[Items listed in a dataset]
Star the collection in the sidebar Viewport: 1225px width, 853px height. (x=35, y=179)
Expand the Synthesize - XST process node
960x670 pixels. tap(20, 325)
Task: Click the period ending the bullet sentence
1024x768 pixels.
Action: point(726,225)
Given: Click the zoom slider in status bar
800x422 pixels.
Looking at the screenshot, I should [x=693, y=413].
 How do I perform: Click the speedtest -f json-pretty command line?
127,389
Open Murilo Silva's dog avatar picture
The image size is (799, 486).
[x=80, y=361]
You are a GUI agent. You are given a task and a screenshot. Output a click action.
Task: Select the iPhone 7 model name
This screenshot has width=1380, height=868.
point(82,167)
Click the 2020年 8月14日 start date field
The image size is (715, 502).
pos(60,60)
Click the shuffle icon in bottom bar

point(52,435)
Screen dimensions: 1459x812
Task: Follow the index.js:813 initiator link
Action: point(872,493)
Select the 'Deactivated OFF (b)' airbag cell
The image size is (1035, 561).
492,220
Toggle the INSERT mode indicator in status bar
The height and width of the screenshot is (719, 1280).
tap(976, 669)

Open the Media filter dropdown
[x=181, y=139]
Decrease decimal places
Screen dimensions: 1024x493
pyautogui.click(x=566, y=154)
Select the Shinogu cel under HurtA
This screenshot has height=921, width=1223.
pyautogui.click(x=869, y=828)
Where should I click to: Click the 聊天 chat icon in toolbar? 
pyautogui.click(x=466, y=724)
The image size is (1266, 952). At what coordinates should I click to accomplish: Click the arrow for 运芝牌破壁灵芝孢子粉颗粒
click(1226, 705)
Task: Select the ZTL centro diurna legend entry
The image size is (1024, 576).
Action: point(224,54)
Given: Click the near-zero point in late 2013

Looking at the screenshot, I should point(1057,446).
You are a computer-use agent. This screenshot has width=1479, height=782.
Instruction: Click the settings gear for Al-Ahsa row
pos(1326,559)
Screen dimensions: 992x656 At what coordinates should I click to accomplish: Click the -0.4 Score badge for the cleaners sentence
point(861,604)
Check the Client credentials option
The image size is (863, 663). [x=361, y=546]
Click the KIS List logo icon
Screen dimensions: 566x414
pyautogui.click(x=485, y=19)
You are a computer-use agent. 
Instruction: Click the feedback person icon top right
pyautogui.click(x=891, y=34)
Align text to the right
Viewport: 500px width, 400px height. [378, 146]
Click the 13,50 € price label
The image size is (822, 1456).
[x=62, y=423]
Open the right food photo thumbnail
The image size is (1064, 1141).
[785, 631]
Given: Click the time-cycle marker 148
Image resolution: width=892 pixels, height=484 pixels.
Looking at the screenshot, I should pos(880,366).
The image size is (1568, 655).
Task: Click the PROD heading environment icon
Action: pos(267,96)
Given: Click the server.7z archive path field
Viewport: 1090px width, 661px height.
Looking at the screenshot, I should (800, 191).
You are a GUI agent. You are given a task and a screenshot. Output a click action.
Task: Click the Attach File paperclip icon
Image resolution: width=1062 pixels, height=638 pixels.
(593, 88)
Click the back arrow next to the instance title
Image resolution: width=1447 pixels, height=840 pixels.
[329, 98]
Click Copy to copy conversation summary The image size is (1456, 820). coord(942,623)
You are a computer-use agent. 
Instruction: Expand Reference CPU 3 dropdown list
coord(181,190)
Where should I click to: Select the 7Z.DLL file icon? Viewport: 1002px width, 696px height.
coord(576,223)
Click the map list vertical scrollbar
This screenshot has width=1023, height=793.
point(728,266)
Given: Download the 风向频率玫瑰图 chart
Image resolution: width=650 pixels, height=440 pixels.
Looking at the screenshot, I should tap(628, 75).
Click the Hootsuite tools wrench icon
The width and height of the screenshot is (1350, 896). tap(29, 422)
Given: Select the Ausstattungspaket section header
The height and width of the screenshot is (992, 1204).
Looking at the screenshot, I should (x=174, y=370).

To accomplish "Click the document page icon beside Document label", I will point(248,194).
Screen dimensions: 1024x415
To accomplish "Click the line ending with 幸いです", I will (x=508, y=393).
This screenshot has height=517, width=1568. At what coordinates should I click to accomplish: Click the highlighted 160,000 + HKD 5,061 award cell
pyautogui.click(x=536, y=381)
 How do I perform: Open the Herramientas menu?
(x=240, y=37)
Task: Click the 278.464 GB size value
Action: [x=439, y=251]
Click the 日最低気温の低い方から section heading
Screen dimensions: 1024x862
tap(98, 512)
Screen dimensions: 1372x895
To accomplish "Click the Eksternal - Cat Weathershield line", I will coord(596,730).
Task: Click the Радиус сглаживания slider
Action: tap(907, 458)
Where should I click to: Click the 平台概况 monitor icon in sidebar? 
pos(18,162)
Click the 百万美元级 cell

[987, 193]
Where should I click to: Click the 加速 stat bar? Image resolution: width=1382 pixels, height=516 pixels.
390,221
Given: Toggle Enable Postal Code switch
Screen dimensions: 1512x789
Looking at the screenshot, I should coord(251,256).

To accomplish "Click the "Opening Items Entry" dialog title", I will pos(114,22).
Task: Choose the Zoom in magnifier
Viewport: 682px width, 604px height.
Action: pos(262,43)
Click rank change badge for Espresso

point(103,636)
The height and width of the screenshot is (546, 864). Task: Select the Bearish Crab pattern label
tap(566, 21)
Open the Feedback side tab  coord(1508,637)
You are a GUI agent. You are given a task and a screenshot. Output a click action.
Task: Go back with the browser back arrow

### What to do
Line by line, set the records above down again exactly.

### Your response
Star the collection in the sidebar Viewport: 1225px width, 853px height. (x=35, y=179)
Expand the Synthesize - XST process node
960x670 pixels. tap(20, 325)
Task: Click the period ending the bullet sentence
1024x768 pixels.
Action: point(726,225)
Given: Click the zoom slider in status bar
800x422 pixels.
Looking at the screenshot, I should [x=693, y=413].
 How do I perform: Click the speedtest -f json-pretty command line?
127,389
Open Murilo Silva's dog avatar picture
The image size is (799, 486).
[x=80, y=361]
You are a GUI agent. You are given a task and a screenshot. Output a click action.
Task: Select the iPhone 7 model name
This screenshot has width=1380, height=868.
point(82,167)
Click the 2020年 8月14日 start date field
The image size is (715, 502).
pos(60,60)
Click the shuffle icon in bottom bar

point(52,435)
Screen dimensions: 1459x812
Task: Follow the index.js:813 initiator link
Action: point(872,493)
Select the 'Deactivated OFF (b)' airbag cell
The image size is (1035, 561).
492,220
Toggle the INSERT mode indicator in status bar
The height and width of the screenshot is (719, 1280).
tap(976, 669)

Open the Media filter dropdown
[x=181, y=139]
Decrease decimal places
Screen dimensions: 1024x493
pyautogui.click(x=566, y=154)
Select the Shinogu cel under HurtA
This screenshot has height=921, width=1223.
pyautogui.click(x=869, y=828)
Where should I click to: Click the 聊天 chat icon in toolbar? 
pyautogui.click(x=466, y=724)
The image size is (1266, 952). At what coordinates should I click to accomplish: Click the arrow for 运芝牌破壁灵芝孢子粉颗粒
click(1226, 705)
Task: Select the ZTL centro diurna legend entry
The image size is (1024, 576).
Action: point(224,54)
Given: Click the near-zero point in late 2013

Looking at the screenshot, I should point(1057,446).
You are a computer-use agent. This screenshot has width=1479, height=782.
Instruction: Click the settings gear for Al-Ahsa row
pos(1326,559)
Screen dimensions: 992x656 At what coordinates should I click to accomplish: Click the -0.4 Score badge for the cleaners sentence
point(861,604)
Check the Client credentials option
The image size is (863, 663). [x=361, y=546]
Click the KIS List logo icon
Screen dimensions: 566x414
pyautogui.click(x=485, y=19)
You are a computer-use agent. 
Instruction: Click the feedback person icon top right
pyautogui.click(x=891, y=34)
Align text to the right
Viewport: 500px width, 400px height. [378, 146]
Click the 13,50 € price label
The image size is (822, 1456).
[x=62, y=423]
Open the right food photo thumbnail
The image size is (1064, 1141).
[785, 631]
Given: Click the time-cycle marker 148
Image resolution: width=892 pixels, height=484 pixels.
Looking at the screenshot, I should pos(880,366).
The image size is (1568, 655).
Task: Click the PROD heading environment icon
Action: pos(267,96)
Given: Click the server.7z archive path field
Viewport: 1090px width, 661px height.
Looking at the screenshot, I should (800, 191).
You are a GUI agent. You are given a task and a screenshot. Output a click action.
Task: Click the Attach File paperclip icon
Image resolution: width=1062 pixels, height=638 pixels.
(593, 88)
Click the back arrow next to the instance title
Image resolution: width=1447 pixels, height=840 pixels.
[329, 98]
Click Copy to copy conversation summary The image size is (1456, 820). coord(942,623)
You are a computer-use agent. 
Instruction: Expand Reference CPU 3 dropdown list
coord(181,190)
Where should I click to: Select the 7Z.DLL file icon? Viewport: 1002px width, 696px height.
coord(576,223)
Click the map list vertical scrollbar
This screenshot has width=1023, height=793.
point(728,266)
Given: Download the 风向频率玫瑰图 chart
Image resolution: width=650 pixels, height=440 pixels.
Looking at the screenshot, I should tap(628, 75).
Click the Hootsuite tools wrench icon
The width and height of the screenshot is (1350, 896). tap(29, 422)
Given: Select the Ausstattungspaket section header
The height and width of the screenshot is (992, 1204).
Looking at the screenshot, I should (x=174, y=370).

To accomplish "Click the document page icon beside Document label", I will point(248,194).
Screen dimensions: 1024x415
To accomplish "Click the line ending with 幸いです", I will (x=508, y=393).
This screenshot has height=517, width=1568. At what coordinates should I click to accomplish: Click the highlighted 160,000 + HKD 5,061 award cell
pyautogui.click(x=536, y=381)
 How do I perform: Open the Herramientas menu?
(x=240, y=37)
Task: Click the 278.464 GB size value
Action: [x=439, y=251]
Click the 日最低気温の低い方から section heading
Screen dimensions: 1024x862
tap(98, 512)
Screen dimensions: 1372x895
To accomplish "Click the Eksternal - Cat Weathershield line", I will coord(596,730).
Task: Click the Радиус сглаживания slider
Action: tap(907, 458)
Where should I click to: Click the 平台概况 monitor icon in sidebar? 
pos(18,162)
Click the 百万美元级 cell

[987, 193]
Where should I click to: Click the 加速 stat bar? Image resolution: width=1382 pixels, height=516 pixels.
390,221
Given: Toggle Enable Postal Code switch
Screen dimensions: 1512x789
Looking at the screenshot, I should coord(251,256).

To accomplish "Click the "Opening Items Entry" dialog title", I will pos(114,22).
Task: Choose the Zoom in magnifier
Viewport: 682px width, 604px height.
Action: pos(262,43)
Click rank change badge for Espresso

point(103,636)
The height and width of the screenshot is (546, 864). Task: Select the Bearish Crab pattern label
tap(566, 21)
Open the Feedback side tab  coord(1508,637)
You are a GUI agent. You are given a task and a screenshot. Output a click action.
Task: Go back with the browser back arrow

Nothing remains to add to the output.